4 Matching Annotations
  1. Sep 2024
    1. A data scientist must possess strong skills for learning the needs and preferences of users.

      I was going to ask in the last section what qualifies as "quality data," but I think this is a good parameter to set. Considering both the needs of the user and the broader context of diversity together can ensure quality in a data set.

    2. According to 2018 data from the US Bureau of Labor Statistics, released in 2018, only 26 percent of those in “computer and mathematical occupations” are women (US Bureau of Labor Statistics, 2019). Across all of those women, only 12 percent are Black or Latinx women, even though Black and Latinx women make up 22.5 percent of the US population. (Women of Color in Computing Collaborative, 2018)
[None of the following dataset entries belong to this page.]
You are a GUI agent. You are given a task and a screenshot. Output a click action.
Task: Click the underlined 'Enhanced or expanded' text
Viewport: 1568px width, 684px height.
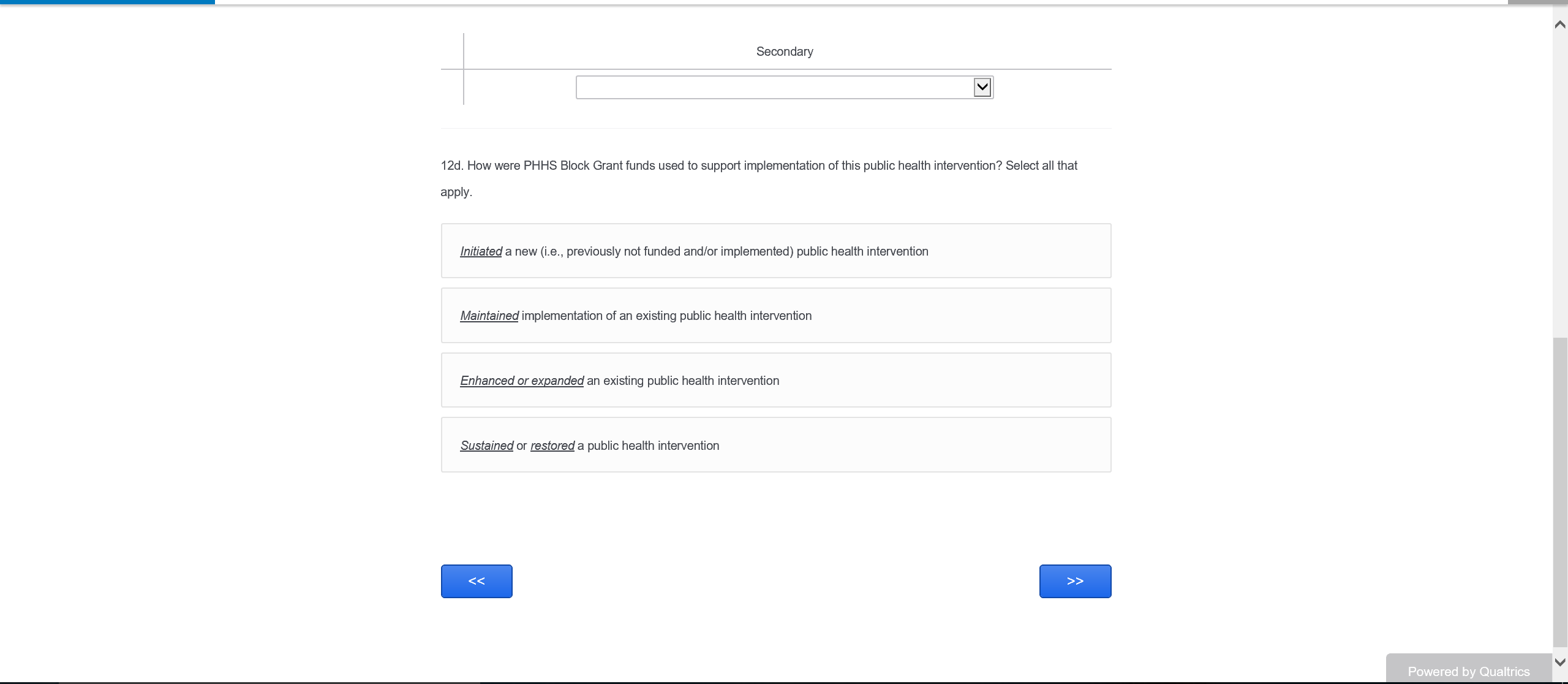522,381
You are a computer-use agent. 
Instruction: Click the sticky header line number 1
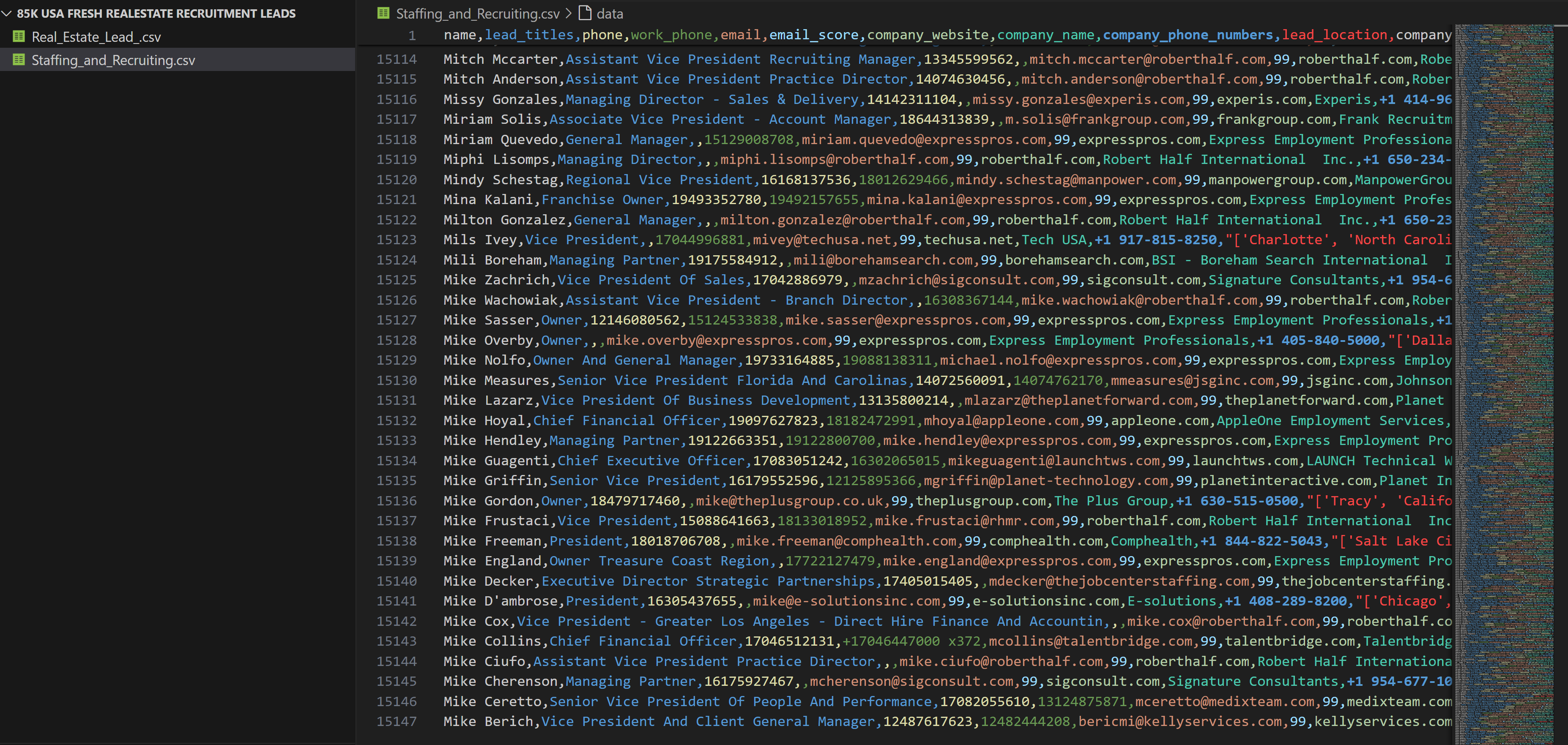(412, 35)
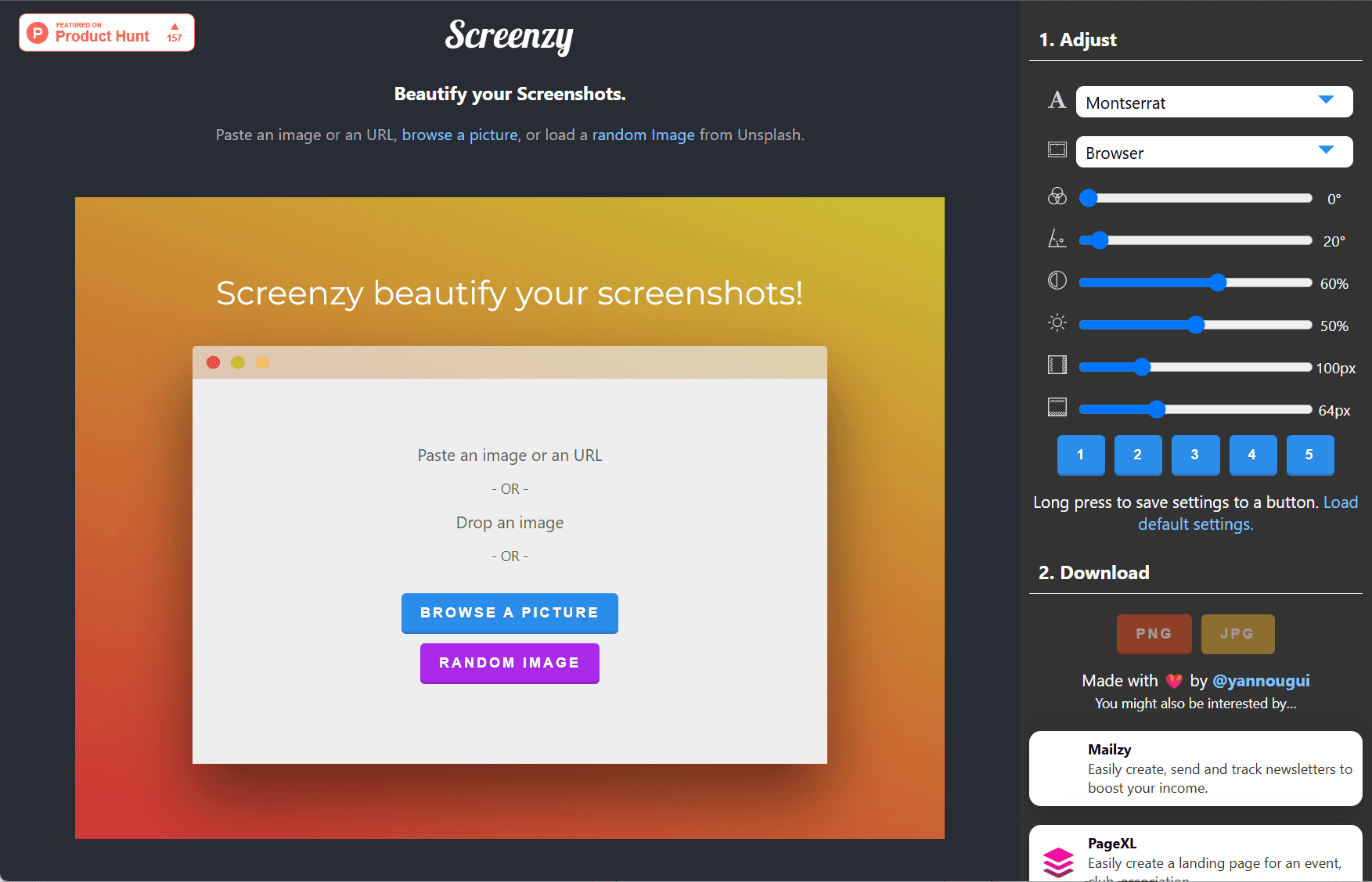The width and height of the screenshot is (1372, 882).
Task: Click the font selection icon
Action: coord(1057,100)
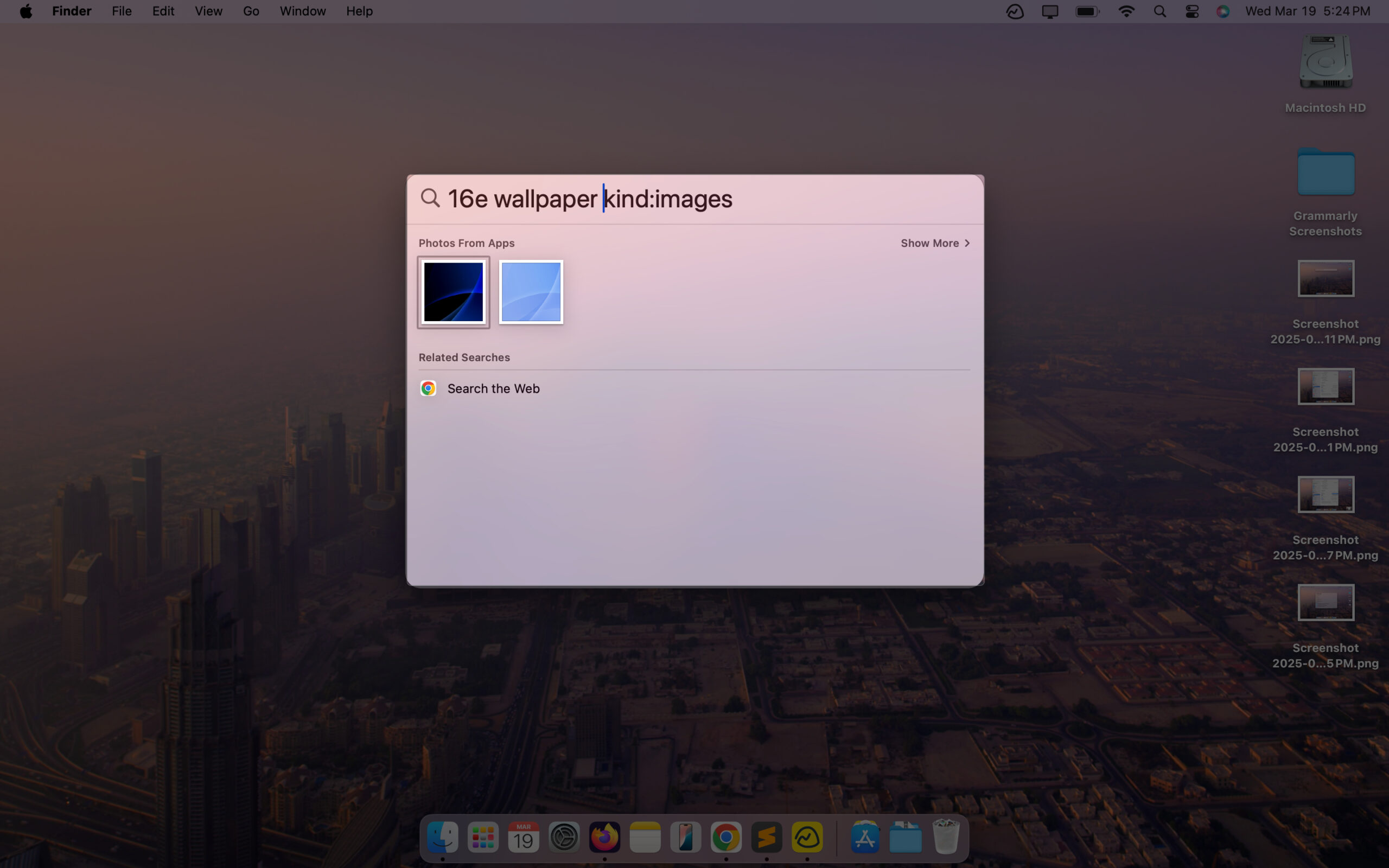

      This is another important distinction when considering how objective data science is.

    3. First, I noted that ASCII can “encode all the letters of the (English) alphabet”; second, I mentioned that the “A” in ASCII stood for “American.” Early computer systems in the United States were built around American English assumptions for what counts as a letter. This makes sense… but it has had consequences!

      This is something we talk a lot about in my Library Science classes. The perspectives we take for granted in our organization of data can cause a lot of unintended consequences on how it is retrieved, how people interpret it, and how biases can arise in every aspect of the organization of this information. However, I assumed that something as seemingly objective as data would be less prone to these issues, so it is good to have that assumption corrected.

  2. Aug 2024
    1. I can apply that understanding—in conjunction with R programming—to completing practical projects.

      I have never used any coding software or written code of any kind so I am excited to gain some knowledge in that area!